• [JOB A]: In the article on pensions in transactions, which court decided in the Proctor case that discretionary early retirement rights passed to the buyer?
• [JOB B]: List the financial risks that the article on pensions in transactions says a buyer must understand when acquiring a defined benefit scheme.
• [JOB C]: Revise a passage of the article on pensions in transactions, starting at the words "What pension liabilities" and stopping after "of the target?", with "target" changed to "acquired company" throughout.

• [DOCUMENT EXCERPT]:
┄┄┄┄┄┄┄┄┄┄┄┄┄┄┄┄┄┄┄┄

Recent economic experience means that the majority of UK defined benefit pension schemes are underfunded, adding to the financial impact of pensions in the overall context of the transaction.
Most deals will be structured as a transfer of ownership of the shares of a company, or the transfer of the business of one company to another, or a combination of both. It is possible for a seller to pre-organise its pension liabilities to make a sale more attractive if a disposal is likely to occur in the future.
Early input from pension experts is vital for all parties to a transaction where pensions are an issue.
What pension liabilities does the target have? Due Diligence
There may on the face of it just be defined contribution liabilities, where the only employer duty is to pay contributions into an arrangement for the members. But watch out for legacy or grandfathered liabilities. Some defined contribution schemes contain guarantees which could turn out to be defined benefit and require funding if in deficit.
If there are defined benefit schemes, does the target participate in a group arrangement for a number of employers or will the transaction mean that the entire pension scheme or group schemes come across as part of a transfer of ownership of the target?
Is there a transfer under the Acquired Rights Directive and if so what are the pension responsibilities for the transferring employees? As a general rule, occupational pension scheme entitlements and other rights under the UK’s “Transfer of Undertaking” regulations (“TUPE”) do not transfer under TUPE where they relate to “old age”, “invalidity” or “survivors” benefits.
In the Beckmann case an employee made redundant by the buyer was entitled to an early retirement pension and other benefits. The ECJ held these redundancy payments could not be classified as “old age” benefits and they did pass to the new employer. The Martin case was similar except it related to special early retirement rights.
The recent case of Proctor provided some clarification in that the UK High Court decided that discretionary early retirement rights did pass to the buyer but only to the extent that the rights transferred were those that would be lost by the transfer, namely any enhanced rights over and above the basic pension payable from normal retirement age. The rest of the liability stayed with the seller. However there remain a number of uncertainties with this approach and valuing such liabilities for the purposes of pricing a deal is key.
In the UK employers now have to contribute to a pension for employees, previously this was voluntary. Companies where historically there has been little or no pension take up by employees may incur high extra costs as a result of mandatory employer contributions being introduced and this should be factored into the financial projections.
Proposed treatment in the transaction
a) Defined benefit schemes are acquired
If a defined benefit scheme is to be acquired as part of a deal then a buyer needs to understand the financial risks associated with the scheme such as future investment returns, interest rates, inflation and longevity to enable it to form a knowledgeable assessment of the potential risks and volatility it may be exposed to following the transaction.

┄┄┄┄┄┄┄┄┄┄┄┄┄┄┄┄┄┄┄┄

• [DATA PROVIDED]:
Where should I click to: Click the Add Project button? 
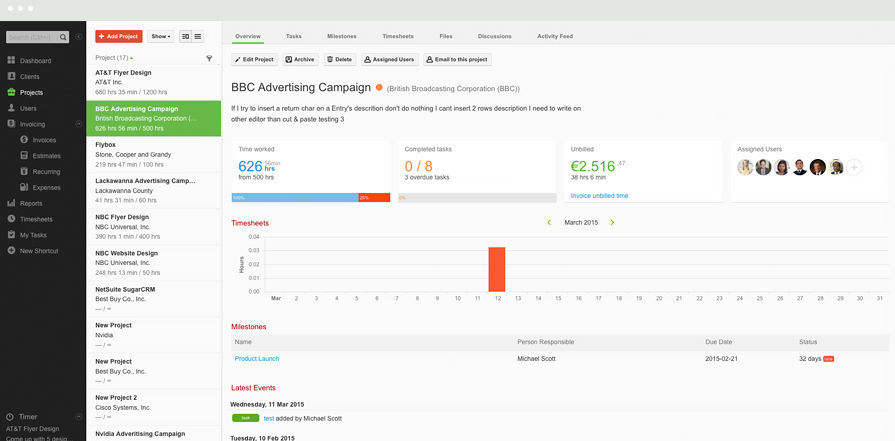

┄┄┄┄┄┄┄┄┄┄┄┄┄┄┄┄┄┄┄┄

• [FULL OUTPUT A]: The UK High Court.

• [FULL OUTPUT B]: Future investment returns, interest rates, inflation, and longevity.

• [FULL OUTPUT C]:
What pension liabilities does the acquired company have? Due Diligence
There may on the face of it just be defined contribution liabilities, where the only employer duty is to pay contributions into an arrangement for the members. But watch out for legacy or grandfathered liabilities. Some defined contribution schemes contain guarantees which could turn out to be defined benefit and require funding if in deficit.
If there are defined benefit schemes, does the acquired company participate in a group arrangement for a number of employers or will the transaction mean that the entire pension scheme or group schemes come across as part of a transfer of ownership of the acquired company?